There you here see from the Lord:

v a divine yearning, as from a mother.
 

v a fatherly caution, crisp with realistic concern.
 

v an interrogation, as from a surgeon, foreseeing inoperable lung cancer,
and speaking to an uncontrolled tobacco addict.
 

v an implicit attestation of long continued abuse.

 

 

 

 

 

 

To this writer, this is one of the most poignant of the verses of the Book of the Lord! (Isaiah 34:16). There you see the cry of the heart of the Lord, WHEN ONCE will it be! Delay, procrastination is mere pittance when a fortune of favour is required from the Lord’s mercy, given only where it may be received, not as supplement or increment. Let us then first release all sin before the bar of divine justice, and abandoning it, find from Him, that delightful word in Isaiah:

“Come, and let us reason together,
though your sins are like  scarlet, they shall be as white as snow.
Though they are red like crimson, they shall be as wool.
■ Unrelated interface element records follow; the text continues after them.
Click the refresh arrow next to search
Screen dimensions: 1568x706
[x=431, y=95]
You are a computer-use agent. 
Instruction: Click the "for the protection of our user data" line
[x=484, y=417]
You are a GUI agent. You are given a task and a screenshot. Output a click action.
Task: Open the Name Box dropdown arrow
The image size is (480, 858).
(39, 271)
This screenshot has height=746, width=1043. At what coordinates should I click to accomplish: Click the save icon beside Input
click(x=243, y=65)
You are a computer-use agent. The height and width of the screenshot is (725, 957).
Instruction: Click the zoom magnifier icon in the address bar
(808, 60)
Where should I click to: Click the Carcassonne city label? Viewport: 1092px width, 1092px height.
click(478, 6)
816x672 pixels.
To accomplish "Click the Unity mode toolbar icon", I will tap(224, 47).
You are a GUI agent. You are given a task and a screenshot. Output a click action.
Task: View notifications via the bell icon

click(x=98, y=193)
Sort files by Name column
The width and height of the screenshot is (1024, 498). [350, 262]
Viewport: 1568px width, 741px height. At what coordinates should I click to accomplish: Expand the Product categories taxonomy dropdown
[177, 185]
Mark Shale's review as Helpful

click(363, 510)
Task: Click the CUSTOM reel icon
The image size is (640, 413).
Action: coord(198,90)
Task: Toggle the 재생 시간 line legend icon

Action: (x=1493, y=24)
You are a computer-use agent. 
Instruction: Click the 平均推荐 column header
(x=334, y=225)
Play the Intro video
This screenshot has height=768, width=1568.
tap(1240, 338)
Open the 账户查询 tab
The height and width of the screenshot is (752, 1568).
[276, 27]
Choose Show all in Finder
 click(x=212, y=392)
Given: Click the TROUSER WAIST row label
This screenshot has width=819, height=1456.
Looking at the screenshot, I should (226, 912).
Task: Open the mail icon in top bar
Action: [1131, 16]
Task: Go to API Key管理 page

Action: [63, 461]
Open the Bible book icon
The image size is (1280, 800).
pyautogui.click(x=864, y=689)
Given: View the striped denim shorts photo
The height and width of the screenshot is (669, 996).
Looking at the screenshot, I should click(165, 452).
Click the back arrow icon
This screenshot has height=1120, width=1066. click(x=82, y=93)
How devout is divine grace, and it needs simply to be received, not with formal hope, or intention, but in an entire submission of will, hope, ideal, idea, life and destiny to His hands, so that He comes not as mere adviser, but Saviour and Lord, in practice and in reality for each of us.

THEN, finding His will, do it; and needing power, use it, and great then is your blessedness in Him.